**WHAT IS REQUIRED:** Extract the lines of the records verbatim, beginning at the start of the records and continuing through the line containing "(772, 775).", with both ends included.

****

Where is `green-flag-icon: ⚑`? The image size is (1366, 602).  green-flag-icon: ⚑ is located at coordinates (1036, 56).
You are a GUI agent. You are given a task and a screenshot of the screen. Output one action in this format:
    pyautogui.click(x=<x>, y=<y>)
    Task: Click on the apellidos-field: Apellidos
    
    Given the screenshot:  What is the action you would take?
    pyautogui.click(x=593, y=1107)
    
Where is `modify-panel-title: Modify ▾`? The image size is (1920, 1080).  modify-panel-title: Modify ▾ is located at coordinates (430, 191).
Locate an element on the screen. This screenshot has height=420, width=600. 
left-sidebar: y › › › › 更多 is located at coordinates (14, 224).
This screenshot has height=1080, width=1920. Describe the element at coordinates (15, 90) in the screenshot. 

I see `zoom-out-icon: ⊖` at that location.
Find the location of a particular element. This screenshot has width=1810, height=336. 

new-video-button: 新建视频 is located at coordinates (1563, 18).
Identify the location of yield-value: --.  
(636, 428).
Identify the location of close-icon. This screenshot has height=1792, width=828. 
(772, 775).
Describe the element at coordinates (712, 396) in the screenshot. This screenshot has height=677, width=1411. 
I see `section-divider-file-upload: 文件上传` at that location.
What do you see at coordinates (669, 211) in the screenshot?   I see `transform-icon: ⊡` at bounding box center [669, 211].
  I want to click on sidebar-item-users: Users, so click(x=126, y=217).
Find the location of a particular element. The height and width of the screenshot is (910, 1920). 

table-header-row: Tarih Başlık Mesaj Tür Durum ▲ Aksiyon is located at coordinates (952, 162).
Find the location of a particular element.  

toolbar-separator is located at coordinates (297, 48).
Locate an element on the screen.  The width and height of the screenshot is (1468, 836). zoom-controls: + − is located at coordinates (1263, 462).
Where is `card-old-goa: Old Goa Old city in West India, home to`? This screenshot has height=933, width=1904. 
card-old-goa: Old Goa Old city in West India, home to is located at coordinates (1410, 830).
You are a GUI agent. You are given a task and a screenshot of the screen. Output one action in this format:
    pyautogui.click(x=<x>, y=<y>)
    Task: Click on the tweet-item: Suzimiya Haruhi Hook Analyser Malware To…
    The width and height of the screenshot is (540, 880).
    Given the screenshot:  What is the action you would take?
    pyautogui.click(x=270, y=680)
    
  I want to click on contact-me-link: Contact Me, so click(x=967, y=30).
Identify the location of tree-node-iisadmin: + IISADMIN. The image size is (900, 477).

****

**TASK RESULT:**
Where is `green-flag-icon: ⚑`? The image size is (1366, 602).  green-flag-icon: ⚑ is located at coordinates (1036, 56).
You are a GUI agent. You are given a task and a screenshot of the screen. Output one action in this format:
    pyautogui.click(x=<x>, y=<y>)
    Task: Click on the apellidos-field: Apellidos
    
    Given the screenshot:  What is the action you would take?
    pyautogui.click(x=593, y=1107)
    
Where is `modify-panel-title: Modify ▾`? The image size is (1920, 1080).  modify-panel-title: Modify ▾ is located at coordinates (430, 191).
Locate an element on the screen. This screenshot has height=420, width=600. 
left-sidebar: y › › › › 更多 is located at coordinates (14, 224).
This screenshot has height=1080, width=1920. Describe the element at coordinates (15, 90) in the screenshot. 

I see `zoom-out-icon: ⊖` at that location.
Find the location of a particular element. This screenshot has width=1810, height=336. 

new-video-button: 新建视频 is located at coordinates (1563, 18).
Identify the location of yield-value: --.  
(636, 428).
Identify the location of close-icon. This screenshot has height=1792, width=828. 
(772, 775).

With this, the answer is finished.